Some 19,000 years ago, torrential meltwater from a receding glacier tore through central Illinois, gouging out the Illinois and Kankakee Rivers and the dramatic sandstone canyons of what is now Starved Rock State Park. Those water-carved canyons attract thousands of city dwellers in spring, summer, and fall, but I’ll never forget the park’s spectral beauty when my wife and I first visited in winter.

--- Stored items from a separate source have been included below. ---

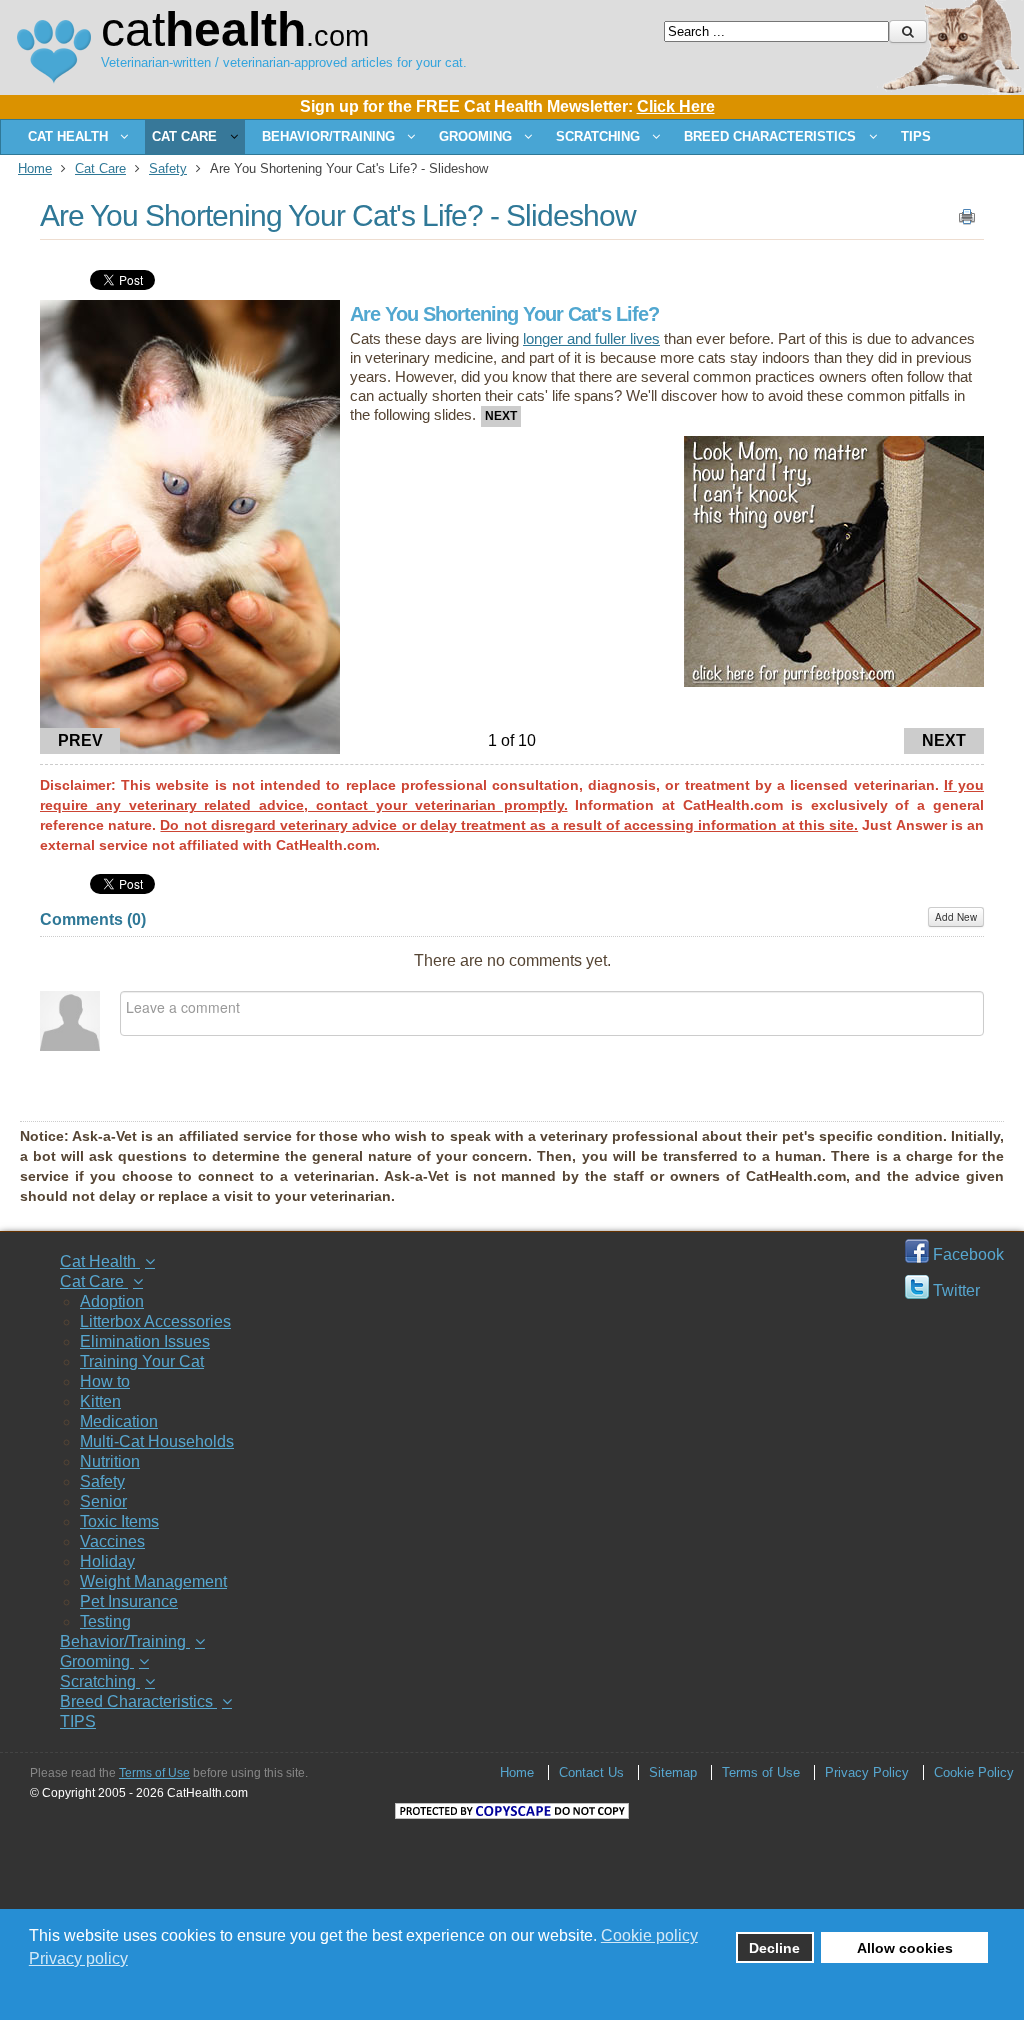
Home (35, 168)
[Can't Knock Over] (834, 681)
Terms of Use (154, 1773)
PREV (80, 740)
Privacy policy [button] (78, 1958)
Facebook (966, 1254)
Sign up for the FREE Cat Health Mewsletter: (507, 106)
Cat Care (100, 168)
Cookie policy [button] (649, 1935)
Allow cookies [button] (905, 1948)
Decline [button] (774, 1948)
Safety (168, 168)
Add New (956, 917)
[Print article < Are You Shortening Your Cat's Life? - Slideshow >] (967, 221)
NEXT (944, 740)
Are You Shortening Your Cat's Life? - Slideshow (338, 215)
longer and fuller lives (591, 338)
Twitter (954, 1290)
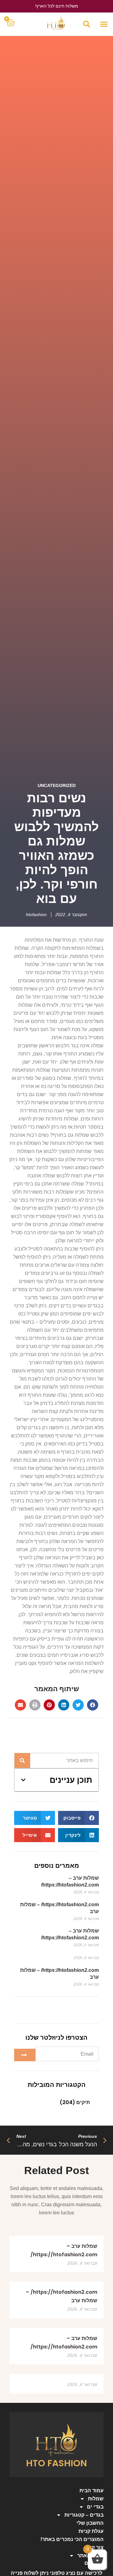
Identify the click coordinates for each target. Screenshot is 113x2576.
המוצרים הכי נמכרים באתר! (72, 2539)
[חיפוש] (22, 1760)
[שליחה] (24, 2055)
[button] (104, 24)
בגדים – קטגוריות (84, 2515)
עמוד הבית (91, 2490)
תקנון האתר (90, 2555)
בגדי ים (95, 2506)
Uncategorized (57, 785)
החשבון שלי (90, 2523)
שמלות (96, 2498)
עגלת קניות (91, 2531)
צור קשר (94, 2547)
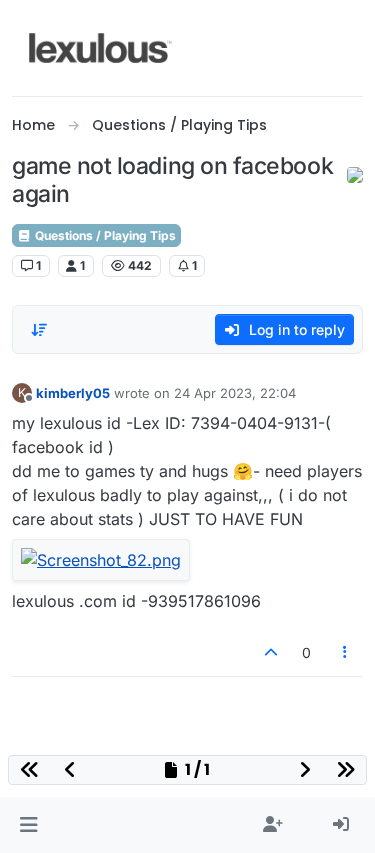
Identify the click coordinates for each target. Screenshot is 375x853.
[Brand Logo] (100, 48)
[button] (28, 825)
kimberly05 (73, 393)
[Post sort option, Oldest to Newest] (39, 330)
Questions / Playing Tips (104, 235)
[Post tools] (346, 652)
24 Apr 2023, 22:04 (235, 393)
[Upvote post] (271, 652)
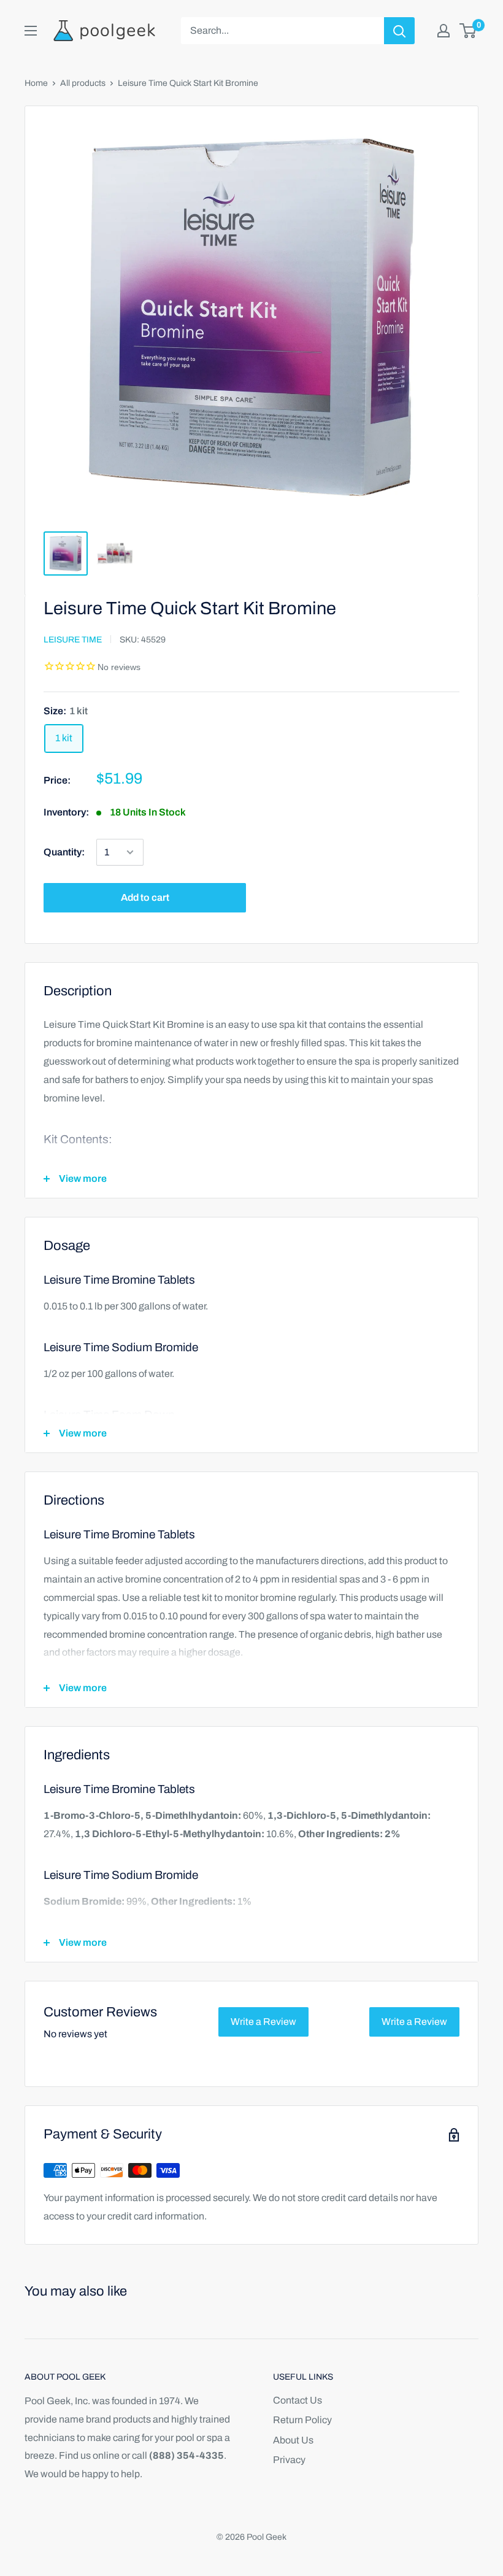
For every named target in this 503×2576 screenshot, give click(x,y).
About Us (293, 2440)
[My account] (443, 30)
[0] (468, 30)
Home (36, 83)
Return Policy (302, 2420)
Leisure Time (73, 639)
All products (83, 83)
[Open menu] (31, 31)
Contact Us (297, 2400)
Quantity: (64, 852)
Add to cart (145, 897)
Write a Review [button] (263, 2021)
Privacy (289, 2460)
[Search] (399, 30)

It was just after the new year, on the eve of a historic arctic chill. The thermometer had already dipped into the mid-20s, and our breath billowed in front of us as we followed the easiest trail, which hugs the shore of the Illinois River. The occasional birdcall overhead sliced the quiet like a scalpel. As we descended into the deeper reaches of the park, we were struck dumb by the silent agony of frozen waterfalls. There are many of them in the park: At Sac Canyon, a broad series of plateaus fan water into a stream below; the falls at French Canyon cut a twisty path down a shallow incline of sandstone; the spectacular falls at St. Louis Canyon perform a long, straight drop past a commanding amphitheater of rock.
But what stopped us in our boot prints that day was Ottawa Canyon’s falls (pictured), where an overhang and a landing below it allowed us to cross, precariously, behind the sheet of water and look out into the canyon. In the cold, the water hung like thick braids of silver hair, cascading earthward but shocked into stillness, awaiting spring’s thaw.